Data section start
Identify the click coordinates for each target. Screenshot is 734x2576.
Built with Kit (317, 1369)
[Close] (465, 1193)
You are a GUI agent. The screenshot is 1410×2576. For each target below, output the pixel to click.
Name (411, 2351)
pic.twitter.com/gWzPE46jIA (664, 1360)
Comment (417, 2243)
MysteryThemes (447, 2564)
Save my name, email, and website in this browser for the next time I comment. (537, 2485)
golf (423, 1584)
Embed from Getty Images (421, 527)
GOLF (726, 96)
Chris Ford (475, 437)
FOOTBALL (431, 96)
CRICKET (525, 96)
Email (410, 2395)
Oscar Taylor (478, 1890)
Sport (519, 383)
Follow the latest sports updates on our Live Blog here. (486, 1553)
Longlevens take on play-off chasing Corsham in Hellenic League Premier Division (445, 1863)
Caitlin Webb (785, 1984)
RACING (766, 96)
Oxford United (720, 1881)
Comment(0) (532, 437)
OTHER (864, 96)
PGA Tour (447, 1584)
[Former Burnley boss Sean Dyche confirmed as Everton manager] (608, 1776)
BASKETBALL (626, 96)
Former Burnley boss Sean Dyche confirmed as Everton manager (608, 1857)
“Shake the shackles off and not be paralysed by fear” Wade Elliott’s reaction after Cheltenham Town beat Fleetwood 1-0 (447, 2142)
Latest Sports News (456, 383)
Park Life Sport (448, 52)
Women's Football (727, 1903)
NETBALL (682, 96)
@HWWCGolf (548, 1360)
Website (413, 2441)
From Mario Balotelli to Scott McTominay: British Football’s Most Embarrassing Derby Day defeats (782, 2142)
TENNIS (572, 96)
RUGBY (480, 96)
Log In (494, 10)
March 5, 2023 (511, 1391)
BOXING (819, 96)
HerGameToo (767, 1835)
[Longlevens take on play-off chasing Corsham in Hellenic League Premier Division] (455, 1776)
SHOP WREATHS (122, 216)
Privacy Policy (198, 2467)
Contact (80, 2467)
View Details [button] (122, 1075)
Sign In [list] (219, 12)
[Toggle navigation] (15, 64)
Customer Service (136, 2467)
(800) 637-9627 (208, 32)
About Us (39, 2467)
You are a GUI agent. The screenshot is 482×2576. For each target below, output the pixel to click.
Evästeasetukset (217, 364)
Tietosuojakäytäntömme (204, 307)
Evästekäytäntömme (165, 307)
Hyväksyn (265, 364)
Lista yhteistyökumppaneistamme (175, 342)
Data section end
What is required:
Set down each line of the data precisely as it appears above.

Written response:
Identify the click coordinates for each target. Screenshot is 734x2576.
Built with Kit (317, 1369)
[Close] (465, 1193)
You are a GUI agent. The screenshot is 1410×2576. For each target below, output the pixel to click.
Name (411, 2351)
pic.twitter.com/gWzPE46jIA (664, 1360)
Comment (417, 2243)
MysteryThemes (447, 2564)
Save my name, email, and website in this browser for the next time I comment. (537, 2485)
golf (423, 1584)
Embed from Getty Images (421, 527)
GOLF (726, 96)
Chris Ford (475, 437)
FOOTBALL (431, 96)
CRICKET (525, 96)
Email (410, 2395)
Oscar Taylor (478, 1890)
Sport (519, 383)
Follow the latest sports updates on our Live Blog here. (486, 1553)
Longlevens take on play-off chasing Corsham in Hellenic League Premier Division (445, 1863)
Caitlin Webb (785, 1984)
RACING (766, 96)
Oxford United (720, 1881)
Comment(0) (532, 437)
OTHER (864, 96)
PGA Tour (447, 1584)
[Former Burnley boss Sean Dyche confirmed as Everton manager] (608, 1776)
BASKETBALL (626, 96)
Former Burnley boss Sean Dyche confirmed as Everton manager (608, 1857)
“Shake the shackles off and not be paralysed by fear” Wade Elliott’s reaction after Cheltenham Town beat Fleetwood 1-0 (447, 2142)
Latest Sports News (456, 383)
Park Life Sport (448, 52)
Women's Football (727, 1903)
NETBALL (682, 96)
@HWWCGolf (548, 1360)
Website (413, 2441)
From Mario Balotelli to Scott McTominay: British Football’s Most Embarrassing Derby Day defeats (782, 2142)
TENNIS (572, 96)
RUGBY (480, 96)
Log In (494, 10)
March 5, 2023 (511, 1391)
BOXING (819, 96)
HerGameToo (767, 1835)
[Longlevens take on play-off chasing Corsham in Hellenic League Premier Division] (455, 1776)
SHOP WREATHS (122, 216)
Privacy Policy (198, 2467)
Contact (80, 2467)
View Details [button] (122, 1075)
Sign In [list] (219, 12)
[Toggle navigation] (15, 64)
Customer Service (136, 2467)
(800) 637-9627 (208, 32)
About Us (39, 2467)
You are a GUI agent. The screenshot is 482×2576. For each target below, output the pixel to click.
Evästeasetukset (217, 364)
Tietosuojakäytäntömme (204, 307)
Evästekäytäntömme (165, 307)
Hyväksyn (265, 364)
Lista yhteistyökumppaneistamme (175, 342)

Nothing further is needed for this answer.